Per quali usi e per quali consumi il vento, il sole, l’acqua vengono mercificati e sfruttati, in una logica in cui si tutela il capitale e non il territorio?
È a partire da questa domanda che vogliamo aprire un terreno di ricerca, partecipazione e attivazione intorno ai movimenti e ai comitati che lottano in difesa dei territori su questo tema. Oltre alla premessa di cui sopra, pensiamo ci siano altri due validi motivi per esplorare questo terreno: da un lato, per anticipare una tendenza che vediamo come prossima rispetto al Piemonte ma che è già in atto su altri territori e, dall’altro, per contrastare la narrazione tossica che viene imposta dall’alto sulla pelle di chi si mobilita contro l’ennesimo attacco ai territori.

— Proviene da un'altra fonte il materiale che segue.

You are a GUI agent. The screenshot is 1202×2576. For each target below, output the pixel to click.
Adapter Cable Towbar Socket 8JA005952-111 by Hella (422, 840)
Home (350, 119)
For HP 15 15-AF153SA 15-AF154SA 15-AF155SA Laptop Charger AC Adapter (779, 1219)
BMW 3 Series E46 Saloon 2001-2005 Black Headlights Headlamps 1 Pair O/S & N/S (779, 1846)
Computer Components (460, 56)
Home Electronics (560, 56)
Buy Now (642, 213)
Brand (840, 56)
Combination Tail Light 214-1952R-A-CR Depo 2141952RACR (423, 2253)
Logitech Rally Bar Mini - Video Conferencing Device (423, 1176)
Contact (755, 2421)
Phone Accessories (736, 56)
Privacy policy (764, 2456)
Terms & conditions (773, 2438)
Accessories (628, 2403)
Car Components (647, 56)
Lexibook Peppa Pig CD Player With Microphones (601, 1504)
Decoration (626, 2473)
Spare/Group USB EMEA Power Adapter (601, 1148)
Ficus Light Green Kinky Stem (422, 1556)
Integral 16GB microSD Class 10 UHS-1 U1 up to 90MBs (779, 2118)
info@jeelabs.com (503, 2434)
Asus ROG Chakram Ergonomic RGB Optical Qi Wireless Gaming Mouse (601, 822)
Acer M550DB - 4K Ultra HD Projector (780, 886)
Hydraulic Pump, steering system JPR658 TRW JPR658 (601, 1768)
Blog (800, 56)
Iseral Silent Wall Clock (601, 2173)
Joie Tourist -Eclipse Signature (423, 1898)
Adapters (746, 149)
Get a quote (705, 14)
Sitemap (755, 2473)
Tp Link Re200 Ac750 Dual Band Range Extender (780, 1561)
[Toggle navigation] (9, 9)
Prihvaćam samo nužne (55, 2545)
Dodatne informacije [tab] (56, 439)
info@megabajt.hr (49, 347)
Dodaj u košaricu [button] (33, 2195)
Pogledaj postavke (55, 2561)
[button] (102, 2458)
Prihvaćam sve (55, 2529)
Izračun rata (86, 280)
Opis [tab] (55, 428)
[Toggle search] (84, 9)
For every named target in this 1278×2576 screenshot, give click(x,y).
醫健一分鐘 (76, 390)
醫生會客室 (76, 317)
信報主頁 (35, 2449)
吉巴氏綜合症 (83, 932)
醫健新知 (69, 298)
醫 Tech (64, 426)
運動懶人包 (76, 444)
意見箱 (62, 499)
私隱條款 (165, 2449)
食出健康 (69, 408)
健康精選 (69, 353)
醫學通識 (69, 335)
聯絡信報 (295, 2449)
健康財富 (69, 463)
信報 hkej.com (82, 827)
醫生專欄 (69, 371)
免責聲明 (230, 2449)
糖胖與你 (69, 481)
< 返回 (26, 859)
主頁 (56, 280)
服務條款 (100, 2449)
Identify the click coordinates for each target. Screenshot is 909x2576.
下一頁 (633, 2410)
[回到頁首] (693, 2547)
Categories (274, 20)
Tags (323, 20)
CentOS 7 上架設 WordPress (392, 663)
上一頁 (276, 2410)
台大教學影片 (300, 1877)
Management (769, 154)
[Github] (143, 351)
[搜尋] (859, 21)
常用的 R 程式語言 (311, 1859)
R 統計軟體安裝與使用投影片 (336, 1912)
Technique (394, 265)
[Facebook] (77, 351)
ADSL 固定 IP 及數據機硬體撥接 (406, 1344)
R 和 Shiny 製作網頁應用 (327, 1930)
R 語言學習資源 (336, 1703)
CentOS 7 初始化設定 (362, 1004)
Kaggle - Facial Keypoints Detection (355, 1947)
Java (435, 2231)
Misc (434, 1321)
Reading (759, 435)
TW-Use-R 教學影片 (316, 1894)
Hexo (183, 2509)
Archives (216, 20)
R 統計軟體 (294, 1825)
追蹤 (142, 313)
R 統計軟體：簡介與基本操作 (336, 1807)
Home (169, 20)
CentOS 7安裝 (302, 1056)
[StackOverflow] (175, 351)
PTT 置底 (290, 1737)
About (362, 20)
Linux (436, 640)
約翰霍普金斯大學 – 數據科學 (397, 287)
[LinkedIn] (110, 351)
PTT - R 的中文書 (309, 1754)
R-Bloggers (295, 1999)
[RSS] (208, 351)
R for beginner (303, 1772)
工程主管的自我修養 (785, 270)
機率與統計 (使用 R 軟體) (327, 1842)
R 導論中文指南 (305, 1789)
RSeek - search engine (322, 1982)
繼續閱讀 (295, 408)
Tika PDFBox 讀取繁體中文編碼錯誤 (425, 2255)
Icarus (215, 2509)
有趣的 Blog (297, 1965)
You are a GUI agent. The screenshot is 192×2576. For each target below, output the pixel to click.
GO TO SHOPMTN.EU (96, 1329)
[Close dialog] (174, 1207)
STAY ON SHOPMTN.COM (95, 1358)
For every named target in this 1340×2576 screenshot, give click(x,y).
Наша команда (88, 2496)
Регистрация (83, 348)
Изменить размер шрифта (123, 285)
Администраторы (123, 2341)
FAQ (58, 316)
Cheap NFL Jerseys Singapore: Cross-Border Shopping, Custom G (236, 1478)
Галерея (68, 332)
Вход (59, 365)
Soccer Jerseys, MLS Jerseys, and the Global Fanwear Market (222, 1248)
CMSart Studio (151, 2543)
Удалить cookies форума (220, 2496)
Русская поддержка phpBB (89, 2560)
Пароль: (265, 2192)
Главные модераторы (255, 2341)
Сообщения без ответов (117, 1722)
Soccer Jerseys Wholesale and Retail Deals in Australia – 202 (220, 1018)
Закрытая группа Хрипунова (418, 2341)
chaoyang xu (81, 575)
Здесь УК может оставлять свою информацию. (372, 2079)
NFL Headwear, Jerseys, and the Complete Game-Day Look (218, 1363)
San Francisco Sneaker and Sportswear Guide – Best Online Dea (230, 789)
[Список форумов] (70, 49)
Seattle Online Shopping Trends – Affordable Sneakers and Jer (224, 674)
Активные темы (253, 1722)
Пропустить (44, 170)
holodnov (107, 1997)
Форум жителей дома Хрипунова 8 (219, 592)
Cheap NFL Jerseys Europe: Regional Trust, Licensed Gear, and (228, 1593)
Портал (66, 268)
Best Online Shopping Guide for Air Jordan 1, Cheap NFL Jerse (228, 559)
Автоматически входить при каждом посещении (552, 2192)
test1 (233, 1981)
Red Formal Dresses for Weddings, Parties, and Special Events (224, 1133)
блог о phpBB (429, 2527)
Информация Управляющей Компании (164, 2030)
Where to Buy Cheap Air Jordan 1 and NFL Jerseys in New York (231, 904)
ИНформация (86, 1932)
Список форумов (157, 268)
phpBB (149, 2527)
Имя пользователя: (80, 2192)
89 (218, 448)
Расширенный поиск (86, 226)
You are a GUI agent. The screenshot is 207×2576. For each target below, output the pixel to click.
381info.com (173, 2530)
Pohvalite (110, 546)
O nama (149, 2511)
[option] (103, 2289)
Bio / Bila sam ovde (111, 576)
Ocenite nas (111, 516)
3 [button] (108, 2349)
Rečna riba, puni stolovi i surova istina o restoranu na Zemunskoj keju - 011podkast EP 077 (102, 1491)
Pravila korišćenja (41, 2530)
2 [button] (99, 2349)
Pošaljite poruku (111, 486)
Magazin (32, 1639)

Il paternalismo e la retorica usata dai governi nei confronti del “popolo contro il progresso e lo sviluppo” la conosciamo da vicino, basti pensare alla Val di Susa e all’etichetta dei “montanari contro il treno” che la classe dirigente ha confezionato ad hoc per tutelare i propri interessi. La stessa dinamica sta accadendo a coloro che in Sardegna si stanno opponendo alla colonizzazione energetica volta al profitto. Ma non solo, perché basta sollevare lo sguardo verso l’orizzonte e rendersi conto del rischio che la Liguria e i suoi monti stanno correndo. E bisogna andare oltre, perché la frontiera dello sfruttamento non conosce confini, verso la Toscana, la Calabria, la Puglia, la Sicilia, la Basilicata dove enormi parchi eolici e sterminati campi di agrivoltaico proliferano sui territori.
Ulteriore ostacolo all’azione dei Comitati è il fatto che le Amministrazioni si servano degli organi di stampa e dei mezzi di comunicazione come di armi contro i cittadini attivi […] Attraverso la narrazione, si creano ad arte anche spaccature ideologiche tra la popolazione, rinnovando il motto divide et impera.
E infatti, per riprendere ciò a cui accennavamo nel Manifesto, la necessità urgente che riscontriamo è quella di costituirsi fronte comune attraverso la costruzione di contesti che abbiano un’ambizione ricompositiva, per produrre una narrazione forte e chiara sulle legittime istanze di chi si mobilita.
Questo è un annuncio a tenersi pronti per un nuovo capitolo di approfondimento di Confluenza che si pone la sfida di oltrepassare i confini regionali per costruire alleanze con chi già sta lottando su nuove crepe del sistema estrattivista.
Affinando le nostre pratiche e le nostre intelligenze potremo attivarci e mobilitarci in maniera da spiazzare chi vorrebbe imporre opere e progetti inutili e dannosi per trasformare i nostri territori da zone di sacrificio a zone da difendere di cui riappropriarci per il bene collettivo.